Document passage:
- - - - - - -

I have missed this form of writing, sharing, bouncing ideas and receiving your feedback, not to mention the opportunity of keeping in touch with many of you. So, back to blogging.  To bouncing ideas and pushing myself to get my work out there, even if it is rough and rustic and falling apart at the edges.  At least I’m trying, writing, growing, evolving as a writer, slowly but surely.  Pushing myself.  I’m keen on pushing myself.  For now, I’ll try to post at least three days a week (Monday, Wednesday and Friday). Check back regularly; there should be something new.

Second, where we are, where we’ve been and where we’re going.  Well, this is a little more complicated.  I’ll sum it up by saying we’re in northern Washington State, somewhere between the edge of the Methow Valley and the North Cascade mountains. And we’re going back to our Lost Trail Ranch in Colorado. The rest of the story will come out in due time.

And third, what the heck are we doing with our life?

I’m not so sure what our plans are for the future, though we’re not running the cabin rental business anymore and the outfitting business is changing hands.  Time for us to move on with the rest of our lives and find our next calling. (No offence to y’all, but this one has been fulfilled.)  Still just a whisper, but I’m thinking it will turn into a song before you know it.

Where to next?

For now, we’ll stay firmly planted with our feet in the clouds.  We’re sticking to our land in Colorado, way high up in the San Juan Mountains and figure things out from there. We are oddly excited. Nervous as young lovers. Butterflies in our stomachs.  I just caught Bob whistling a John Denver tune. (Don’t tell him I told you that.)

So you see, same place we were, but everything has changed.  Life is like that. Guess it all comes down to how you look at things.  Right now I’m looking at a still pond that is very, very deep.  Only it’s not the land.  It’s me.  So I am learning.

Thanks for checking in.  See you Monday.

On Returning.

Am I returning?  Yes… and no.  I am not going back, but moving forward to a place I once was.  A place where I belong.  Now.

By choice.  My choice.  My land.

I’m moving again.

Remember this. Moving does not necessarily mean staying long enough to get comfortable.  (As if “comfortable” was what I was looking for?)

Moving does not always come with a sense of commitment set in stone.  Life is more like the flow of water tumbling rocks.  Still waters turn stagnant.  We must move, change, evolve, bloom.  Surge and swell like water and waves fed by no more than a gentle stream.

So we move. It’s what we do.  Or at least what we did before and are doing again.  I can’t say it’s been a conscious choice.  We did not plan for a short term move and back again. But I can tell you this.  We are living life full.

- - - - - - -

[Entries for locating words and elements]
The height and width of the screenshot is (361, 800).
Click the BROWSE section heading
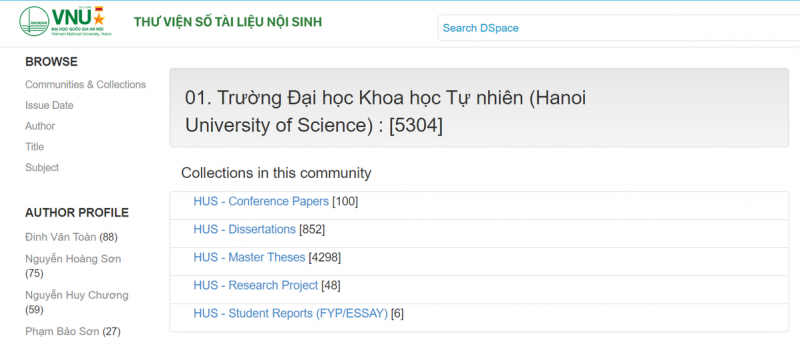click(52, 62)
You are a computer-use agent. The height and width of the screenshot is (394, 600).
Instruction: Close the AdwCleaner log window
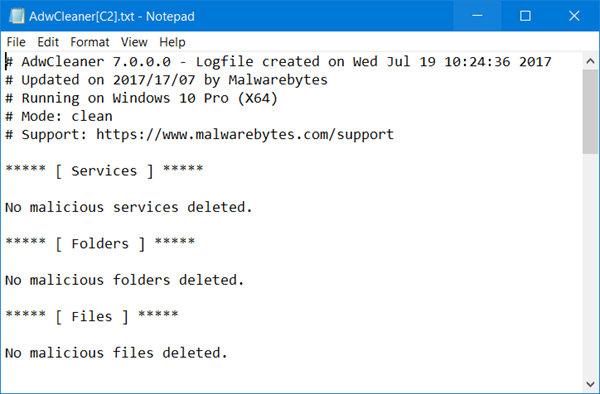pyautogui.click(x=574, y=16)
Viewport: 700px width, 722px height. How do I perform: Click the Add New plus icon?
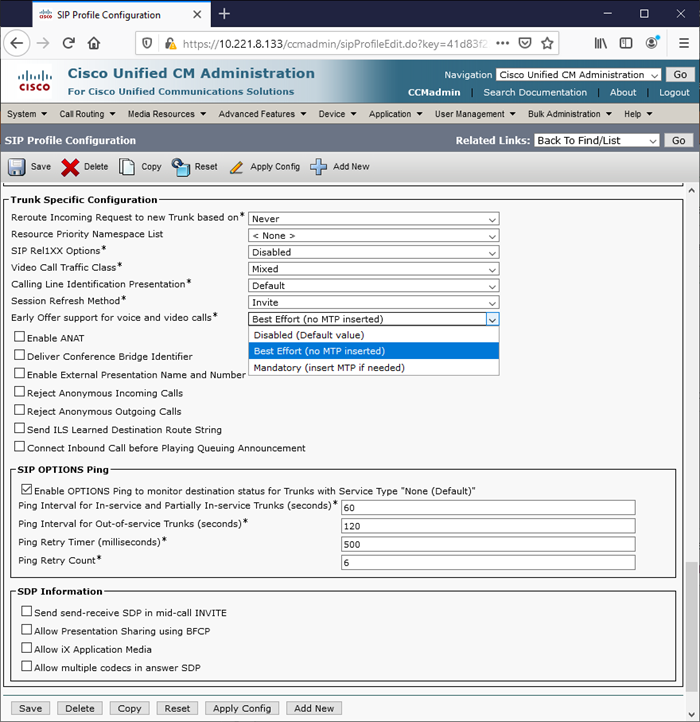(x=318, y=167)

- - - - - - -

Required actions:
(A) Decide whether each statement agrees with the blog post, answering yes or no and quoting the words from the blog post that settle it: (i) the writer intends to post at least three days a week; (ii) the couple is still running the cabin rental business; (iii) the short-term move and return was planned.
(B) Write a continuation of the blog post about returning to the Colorado land, starting right after its final sentence.
These entries were drawn from a different source than the blog post.

Answers below:
(A)
(i) Yes: "For now, I’ll try to post at least three days a week (Monday, Wednesday and Friday)."
(ii) No: "we’re not running the cabin rental business anymore"
(iii) No: "We did not plan for a short term move and back again."

(B)
As I look back on my adult life (and at 45, that can read “only?” to some, and “OMG!” to others), there are the facts. Moving happens. For example, the first three years of my son’s life, as a single mom trying to make it on our own, we moved a dozen times.  Say what you will, it worked. More or less. We survived, if not thrived.

Sure, I’m looking to settle down.  And our ranch is (and was) the most stable sense of permanence, of home, I’ve known.  Crazy when you realize all the conflict and turmoil it came with.

And here we are. Returning on one hand.  Leaving on the other.

We wouldn’t be living right if leaving was easy.

Of course there’s more to say.  Another day.

Thanks for being there.  Wherever your “there” may be. For I am learning this. “There” does not define you.  I wonder if, if anything, it holds you back rather than sets you free?

Take a break!

My dear readers,

I am taking a brief break in posting while I’m completing another writing project. But before I sign off for a little hiatus, I believe a brief “thank you” is in order. A thank you to my readers – especially those who have been with me for years, who I now feel I know intimately though many I have never met.

(I always say I write to be read, to express, reach out and share. Not just to get the words out of my head. Though sometimes it feels like the latter.)

My gratitude is sincere though my ability to express it might be a bit lacking.

While I’m off for a while working on my “other” writing project, please continue to keep in touch, through this blog or by writing me directly. I’ll be here. Writing, and reading, and as always, thinkin’ and dreamin’.

For now, I leave you with a list below of a few of my favorite posts written over the years, just in case you have a few minutes to share here with me a while over a good cup of strong coffee.

Warmly,
Gin

The Night the Chicken Blew Away
Moving the Little Cabin by the Big River and a few words about Hillbilly Ingenuity
Untitled (The death of Artemis)
Grains of Sand
Losing the Bull
The Homestead Bear
Grill Chicken
Ditch Diaries
On Truth
Newcomer
Lucky Girl
Return
More on the Fear Factor
Two Poems by Two Special People
About Not Getting Lost

From a New Perspective
Cowgirl Up
Leap!
An Open Letter to My Son
Seduced by Earth and Sky

Driving home

At the bottom of the hill the truck pulls over, a seemingly automated response, and we step out without a word, each on our own side, headlamps over wool caps shining the way, bending over under the wheel well to unhook the chains from around the back tires. We’re getting this down to record time. Then shake off the snow, slush and mud like a wet dog in from play and return to the haven of the truck, pressing our cold wet fingers up against the heating vents to revive them before continuing on down the road.

Exhale, deep and full and rich, our breath steams the windows, adding to the fog we drive through as we descend this little mountain. All this oxygen. We have adjusted. It is easy. Natural. The body and lungs quickly forget the struggle from ten years of high altitude.

The pale blue glow of the dash on my husband’s face as he focuses on the road ahead, a narrow path of vision, white tracks on a white road with white branches bending over. We see only as far at the headlights allow, a narrow tunnel, all white ending abruptly in black. The unknown void beyond. Nothing too interesting. We’ve seen it all during the day. No surprises lurking (like the sudden sheer drop off fifty feet down into the vast expanse of the Rio Grande Reservoir found on our drive home in Colorado) except the regular crossing of the deer, calm and oblivious to our big truck with its potentially daunting grill. I swear they have a sixth sense of the speed which we drive.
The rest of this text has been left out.